■ DESCRIPTION OF THE TASK ■
Scale the records between the lines holding "You are a computer-use agent." and "(x=651, y=170)", inclusive: rewrite every line there, requests included, with each coordinate in the answers multiplied by 0.55 and rounded to a whole number, halves rounding up. Leave the pictures out.

■ DATA PROVIDED ■

>>

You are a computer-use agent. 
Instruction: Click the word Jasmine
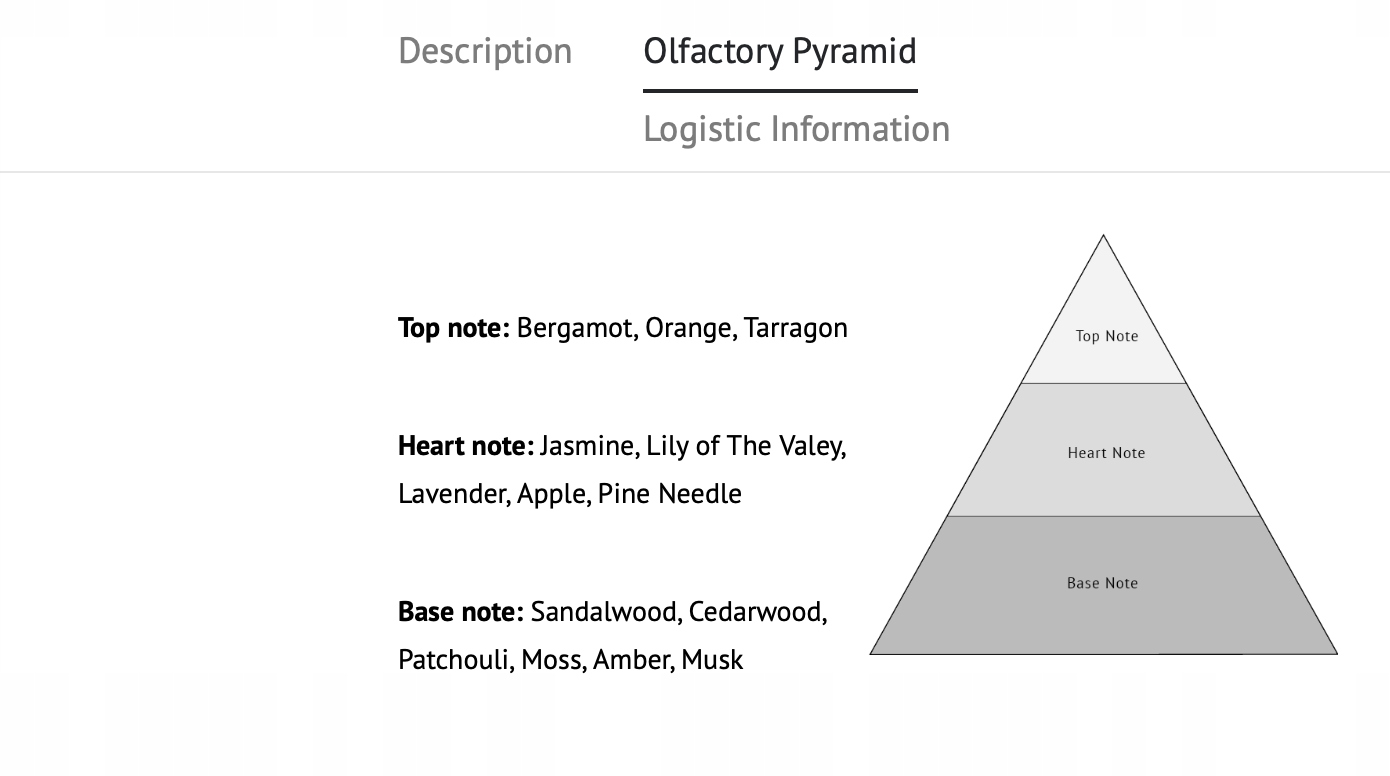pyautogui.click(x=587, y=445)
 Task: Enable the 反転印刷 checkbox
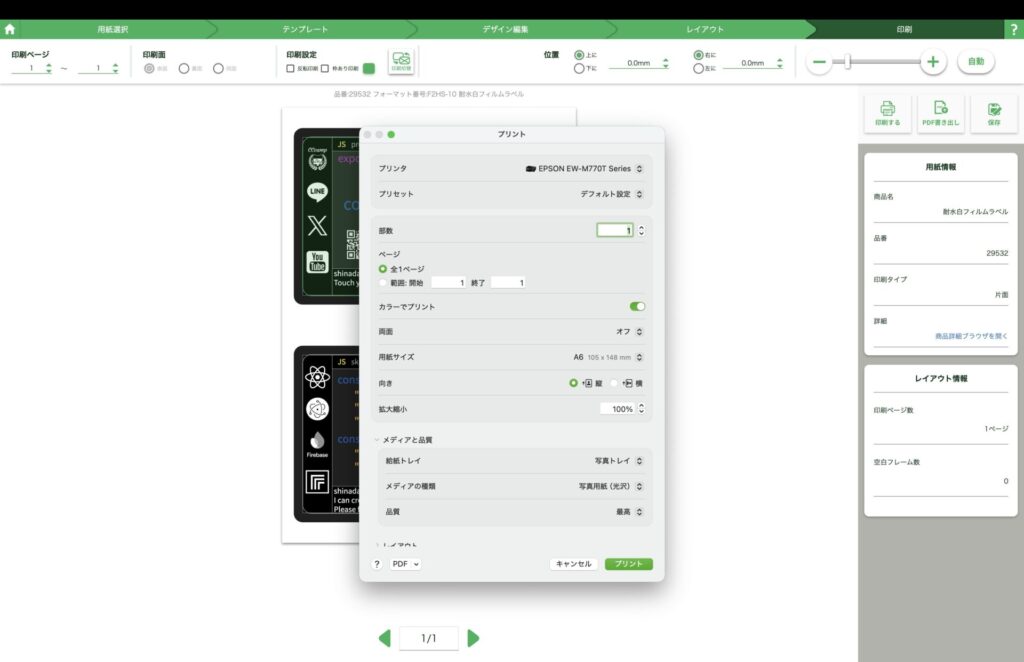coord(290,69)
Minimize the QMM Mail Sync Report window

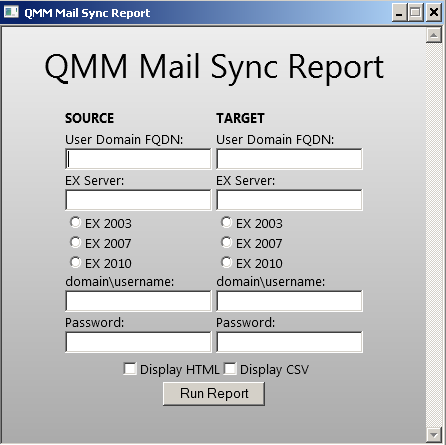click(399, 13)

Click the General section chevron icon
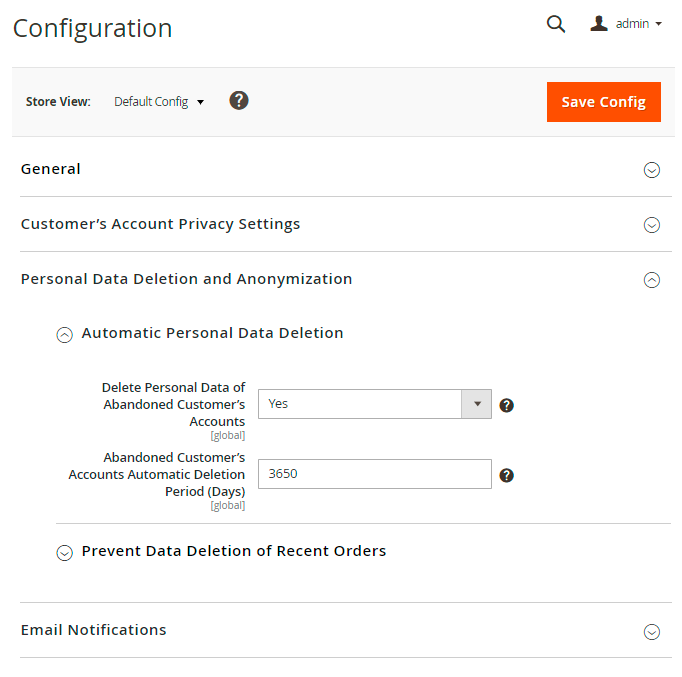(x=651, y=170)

<<
>>

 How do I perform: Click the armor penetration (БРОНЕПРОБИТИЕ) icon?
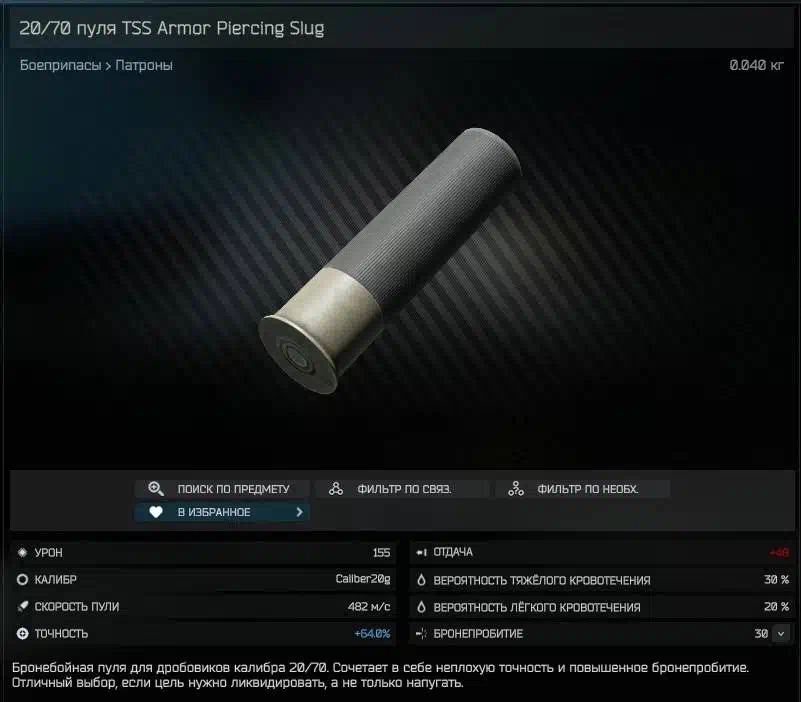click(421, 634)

<<

■ COMPLETED TASK ■
You are a computer-use agent. 
Instruction: Click the word Jasmine
pyautogui.click(x=323, y=245)
 Task: Enable the 反転印刷 checkbox
coord(160,38)
Minimize the QMM Mail Sync Report window

click(219, 7)

Click the General section chevron icon
(x=358, y=94)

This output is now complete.